* [TRY IT] Pick up the account of the Lean Six Sigma deployment at Alimex and continue it from its last sentence, leaving the records aside.

* [DOCUMENT EXTRACT]
Company: Alimex
Role: Lean Six Sigma Champion / Black Belt
Context: Post-merger stabilisation and performance recovery
Scope: Enterprise-wide Lean Six Sigma deployment (3 waves)
Context
Following the post-merger integration and ERP-enabled organisational transformation, Alimex entered a period of operational instability:
- Quality issues increased
- Delivery delays emerged
- New organisational responsibilities were not yet fully embedded
- Problems were addressed locally, but recurred systematically
The organisation did not lack commitment or technical competence.
What it lacked was a shared, disciplined way to identify, prioritise, and solve problems with measurable business impact.
The Decision
Rather than reacting to issues one by one, leadership decided to launch a Lean Six Sigma (LSS) initiative to:
- Stabilise operations after re-organisation
- Build internal problem-solving capability
- Link improvement work directly to business results
Lean Six Sigma was positioned not as a training programme, but as an operating system for improvement.
Governance & Mandate
A formal Steering Committee was established, consisting of:
- Group CEO
- Group CFO
- Alimex General Manager
- Myself
I was appointed Lean Six Sigma Champion, with responsibility to:
- Own and prioritise the problem and opportunity pipeline
- Review and nominate belt candidates
- Assign projects aligned with business priorities
- Review progress, rigor, and impact
- Ensure savings and results were validated, not assumed
This governance ensured focus, credibility, and sustained leadership attention.
Deployment Approach
Three-wave rollout
Lean Six Sigma was deployed in three structured waves, each combining training and execution:
- Clear linkage between business priorities and project selection
- Each belt candidate worked on a real operational problem, not a classroom exercise
- Regular steering reviews ensured pace, discipline, and outcome focus
Capability building
- 25 Green Belts trained across three waves
- Candidates selected based on:
- Role relevance
- Ownership potential
- Ability to influence outcomes
- Each Green Belt delivered a scoped project with measurable impact
In parallel, I completed Black Belt training, enabling me to:
- Coach Green Belts
- Challenge problem framing and solution bias
- Apply statistical and system-level rigor
- Personally address the most chronic business problems
Black Belt Projects – Addressing the Most Chronic Problems
Alongside leading the enterprise deployment, I personally led three Black Belt-level projects targeting the organisation’s most persistent and business-critical issues.

* [PROVIDED DATA]
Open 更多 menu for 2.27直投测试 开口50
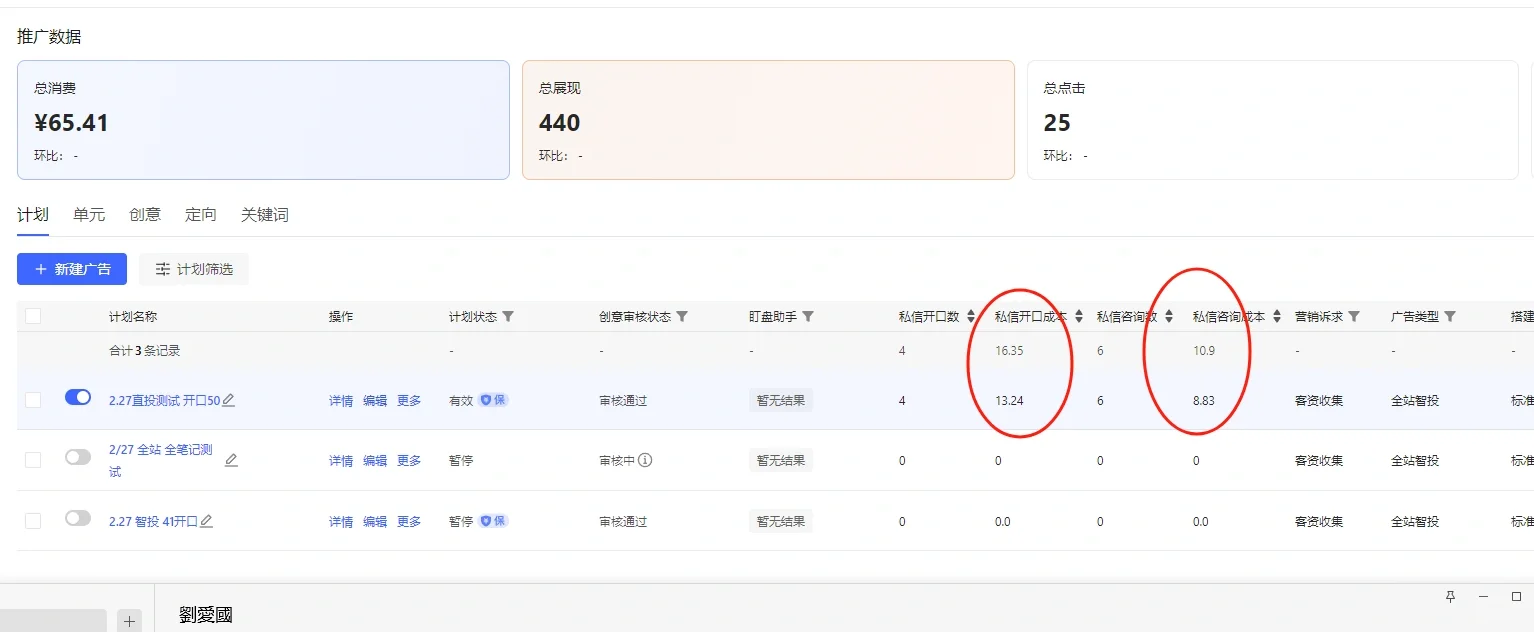The image size is (1534, 632). (x=409, y=401)
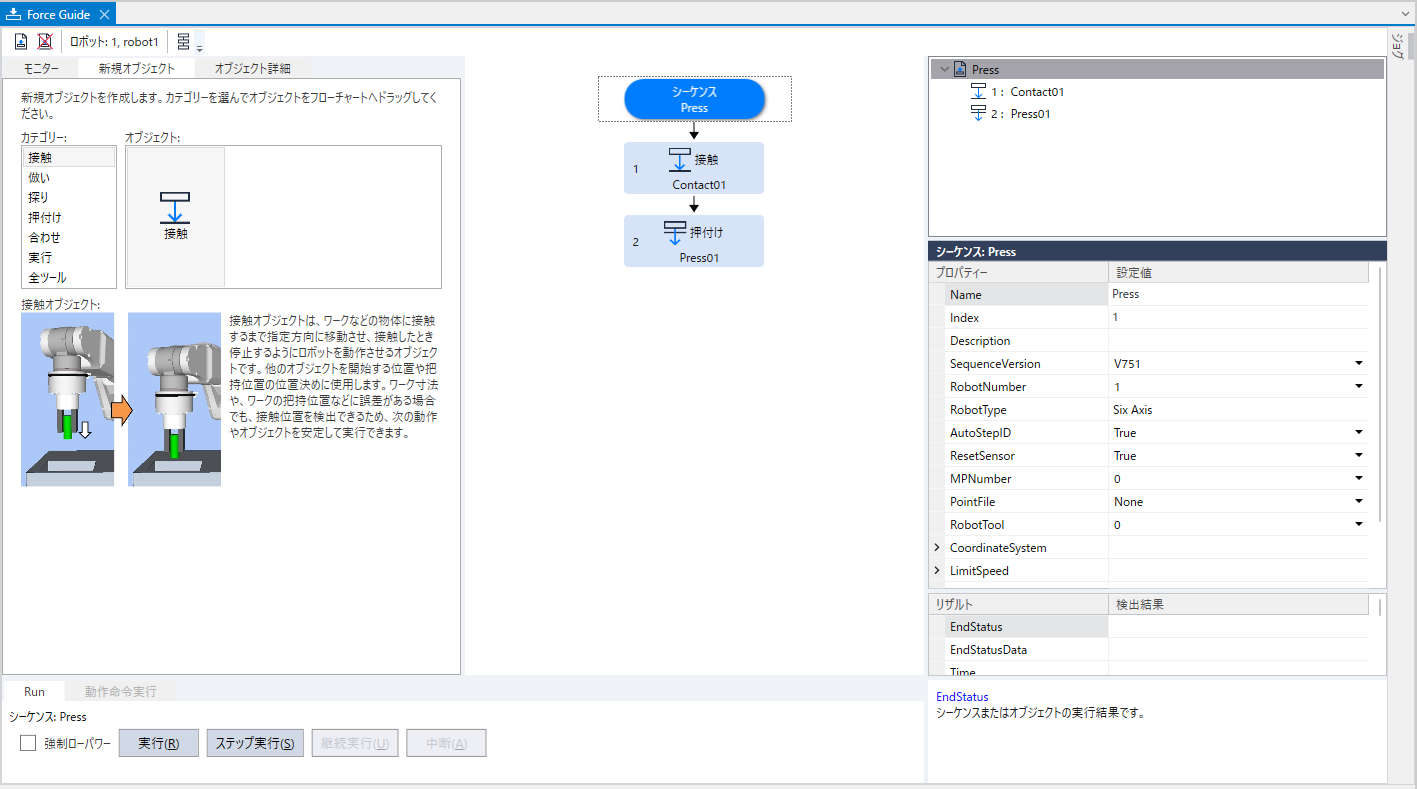Screen dimensions: 1417x789
Task: Click the Press01 step icon in flowchart
Action: [x=675, y=233]
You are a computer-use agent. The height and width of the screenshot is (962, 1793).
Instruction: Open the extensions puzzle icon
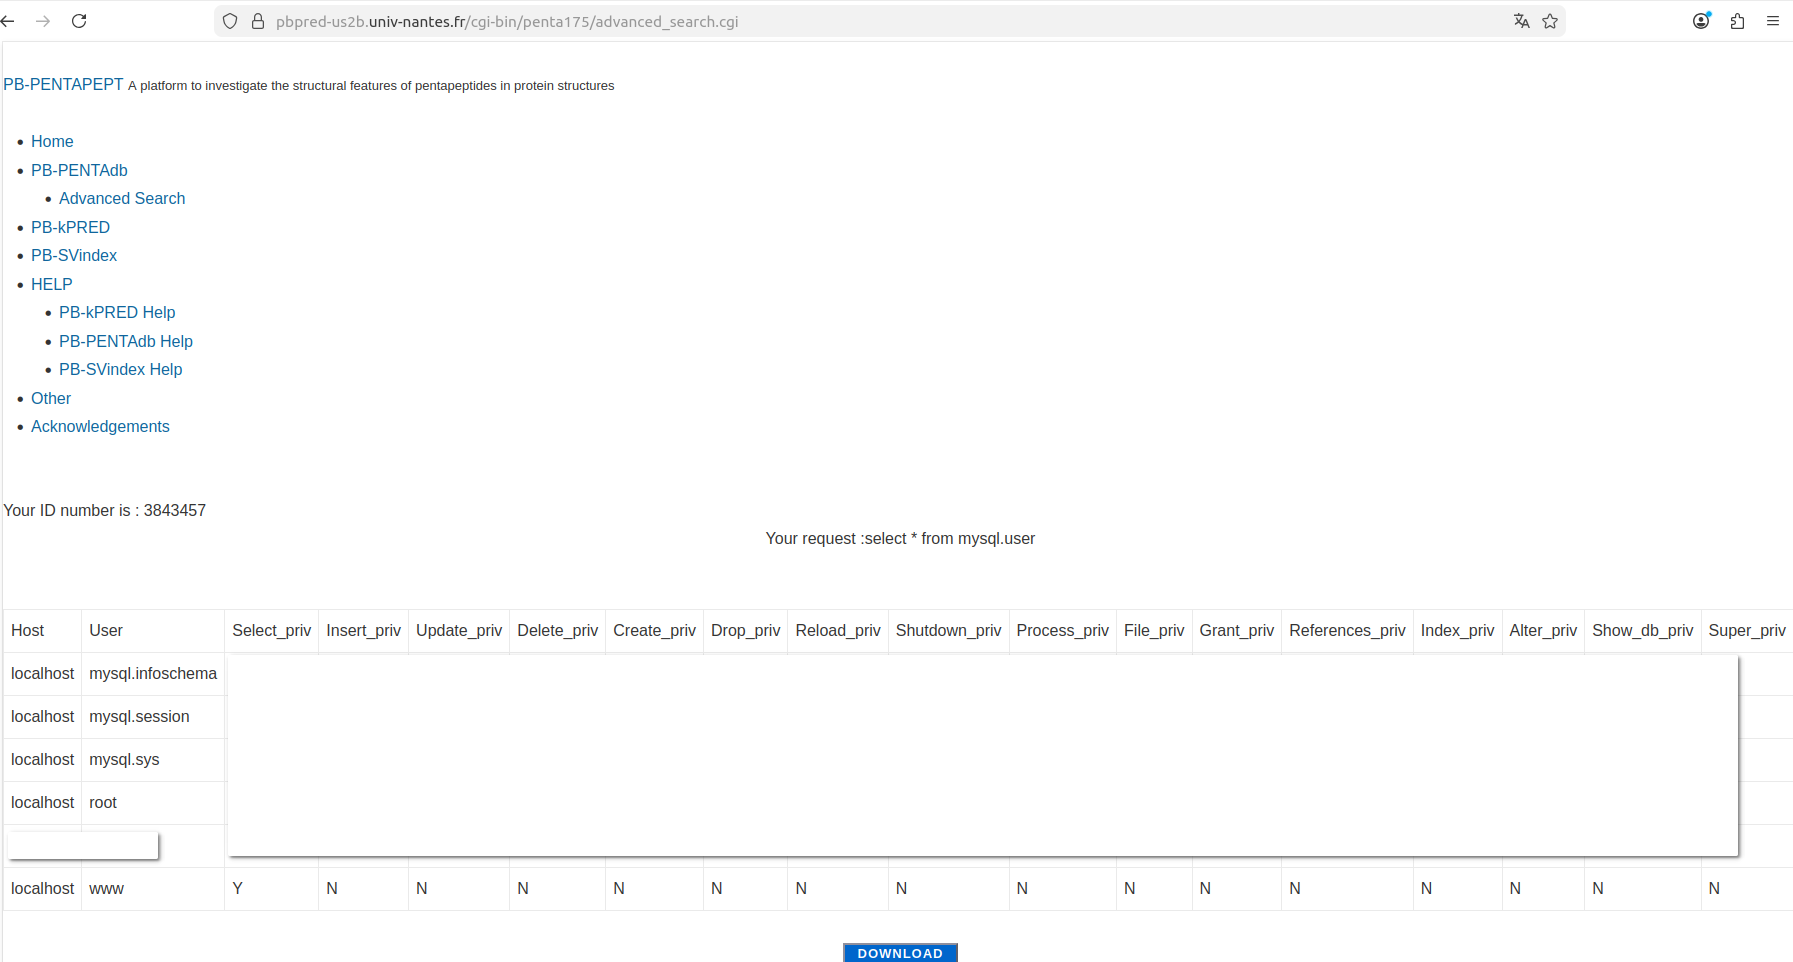(1737, 21)
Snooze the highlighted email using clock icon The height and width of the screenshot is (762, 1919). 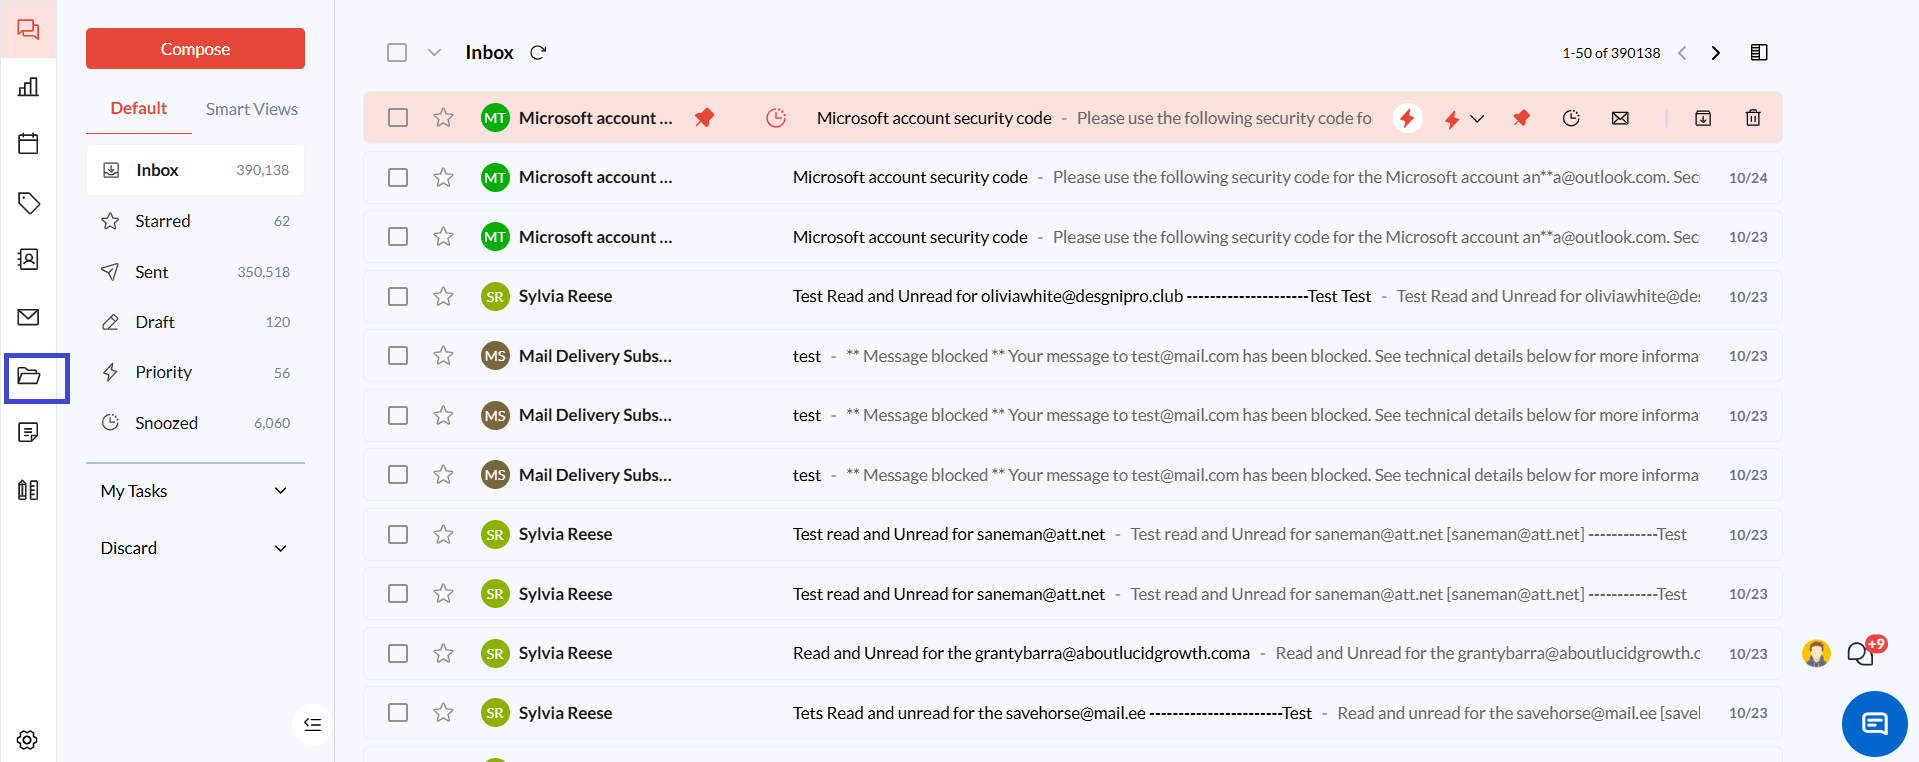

* [SOLVED EXERCISE]
These were problems that had resisted prior attempts and required deep root-cause analysis, cross-functional alignment, and structural fixes.
1. Aluminium Stock-Out Elimination
Problem
Frequent aluminium stock-outs disrupted production, caused expediting costs, and undermined planning credibility.
Approach
- Analysed demand variability, supplier lead times, and inventory policies
- Identified mismatch between planning logic and real consumption behaviour
- Redefined reorder parameters based on variability rather than averages
- Aligned procurement, planning, and warehouse execution
Impact
- Stock-outs reduced by more than 80%
- Production stability significantly improved
- Emergency purchasing and firefighting largely eliminated
2. Delivery Delay Reduction to the Swedish Market
Problem
Deliveries to the Swedish market were consistently late, damaging customer trust and commercial performance.
Approach
- Mapped the end-to-end order-to-delivery flow for the Swedish market
- Identified delay drivers across planning, production sequencing, and logistics
- Clarified ownership and removed local optimisation
- Introduced flow-based performance tracking
Impact
- On-time delivery improved from ~30% to ~90%
- Delivery variability drastically reduced
- Clear accountability established for market-specific performance
3. Days-in-Stock Optimisation
Problem
Inventory levels were high, tying up capital while still failing to prevent shortages in critical areas.
Approach
- Segmented inventory by demand behaviour and risk
- Distinguished structural stock from buffering stock
- Optimised inventory policies without compromising service level
- Linked inventory decisions to actual flow and variability
Impact
- Days in Inventory reduced from ~120 days to ~75 days
- Significant working-capital improvement
- Better balance between availability and cost
Results & Impact
Hard outcomes
- More than €1M in validated savings in the first year
- Reduction in quality issues and delivery delays
- Improved operational stability following re-organisation
Structural outcomes
- Internal problem-solving capability embedded across the organisation
- Clear governance for continuous improvement
- Managers equipped to address root causes, not symptoms
- Lean Six Sigma established as a credible management system, not a side initiative
Key Insight
Post-reorganisation challenges are rarely solved by structure or systems alone.
They are solved when people are equipped to see problems clearly, test hypotheses, and act with discipline.
By deploying Lean Six Sigma with strong governance and real business ownership, Alimex moved from reactive firefighting to systematic, sustainable improvement.